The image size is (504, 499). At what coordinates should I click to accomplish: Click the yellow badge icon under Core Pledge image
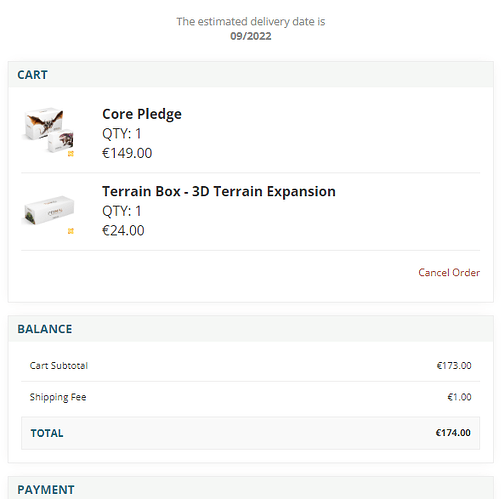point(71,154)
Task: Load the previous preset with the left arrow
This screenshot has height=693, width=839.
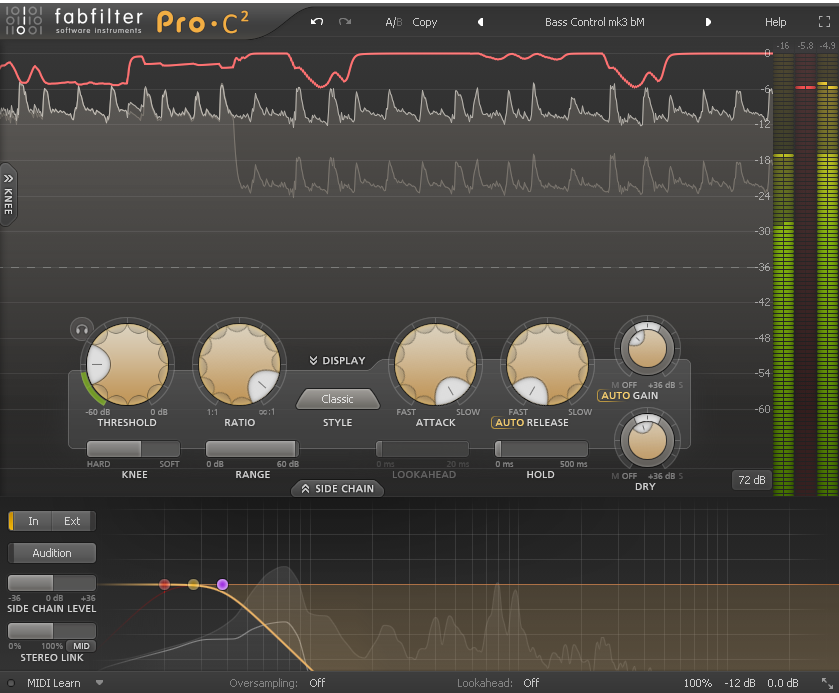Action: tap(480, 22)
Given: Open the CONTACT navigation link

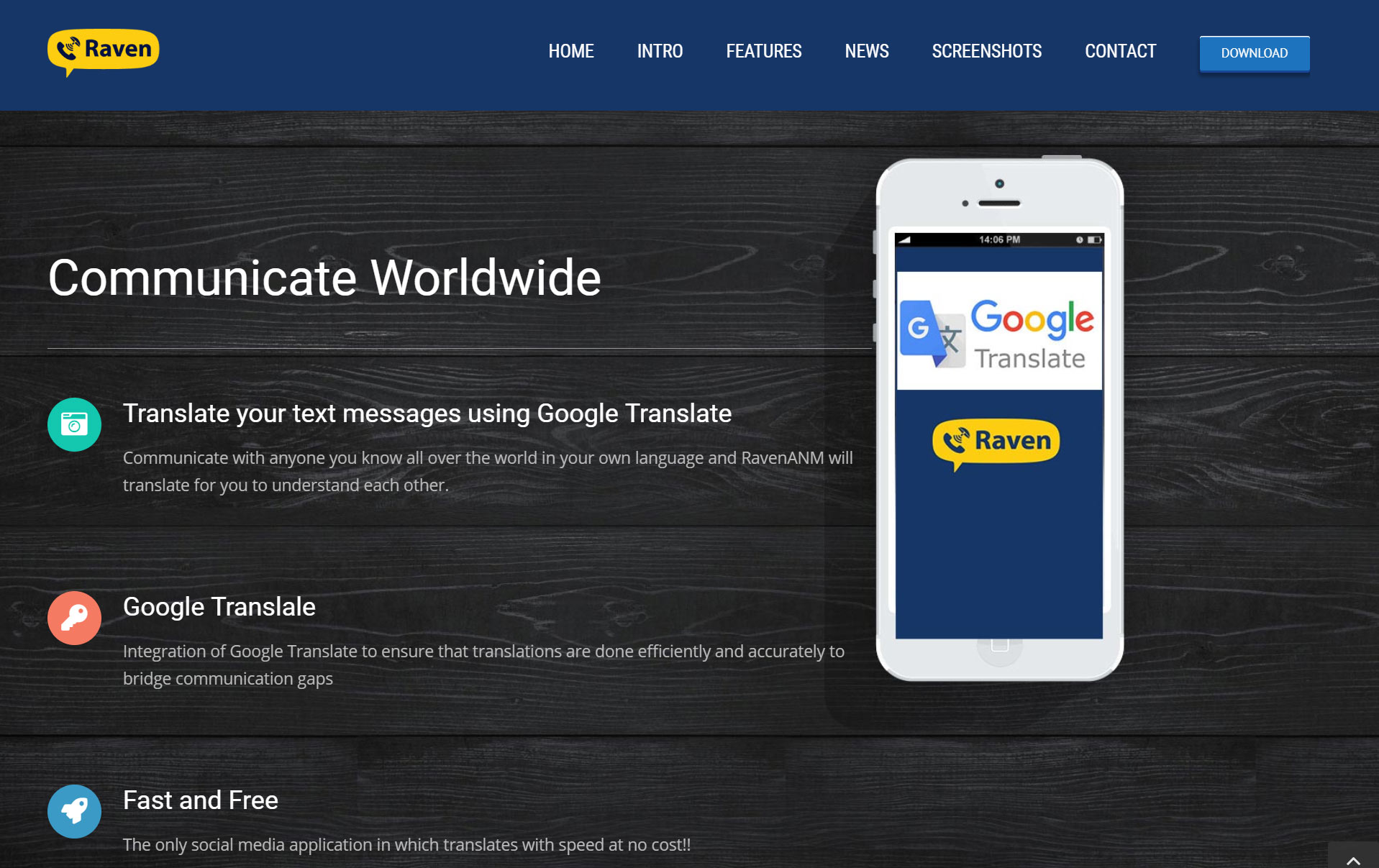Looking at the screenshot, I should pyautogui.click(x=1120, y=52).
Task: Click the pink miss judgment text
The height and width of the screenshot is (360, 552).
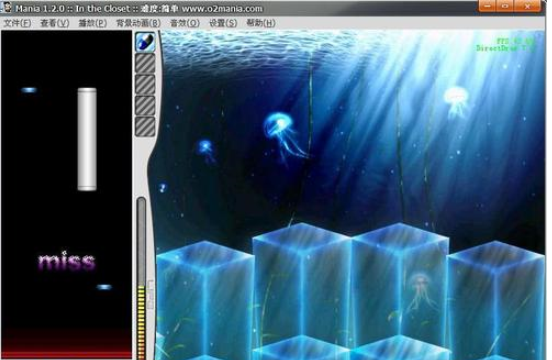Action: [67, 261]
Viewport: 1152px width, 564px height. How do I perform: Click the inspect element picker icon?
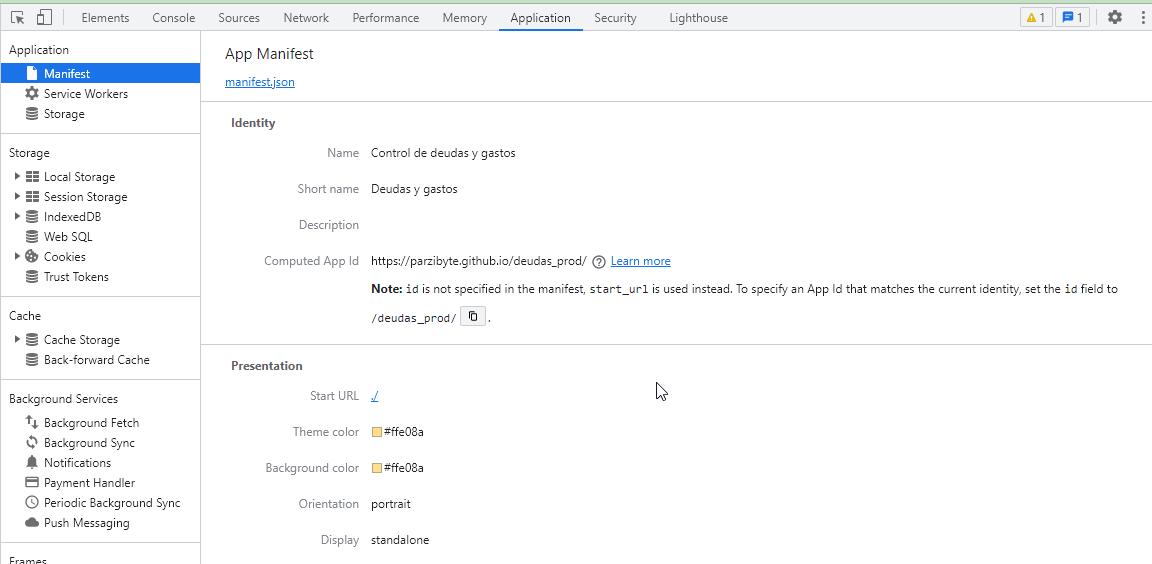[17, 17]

• [WHAT TO PRODUCE]: An exact copy of the lines from the line containing "Given: Open the CONTACT navigation link" through the final line of the listing, without pictures, is the expected result.

• [WRITTEN RESPONSE]:
Given: Open the CONTACT navigation link

Looking at the screenshot, I should pyautogui.click(x=1120, y=52).
Task: Click the pink miss judgment text
The height and width of the screenshot is (360, 552).
Action: [67, 261]
Viewport: 1152px width, 564px height. How do I perform: Click the inspect element picker icon?
[17, 17]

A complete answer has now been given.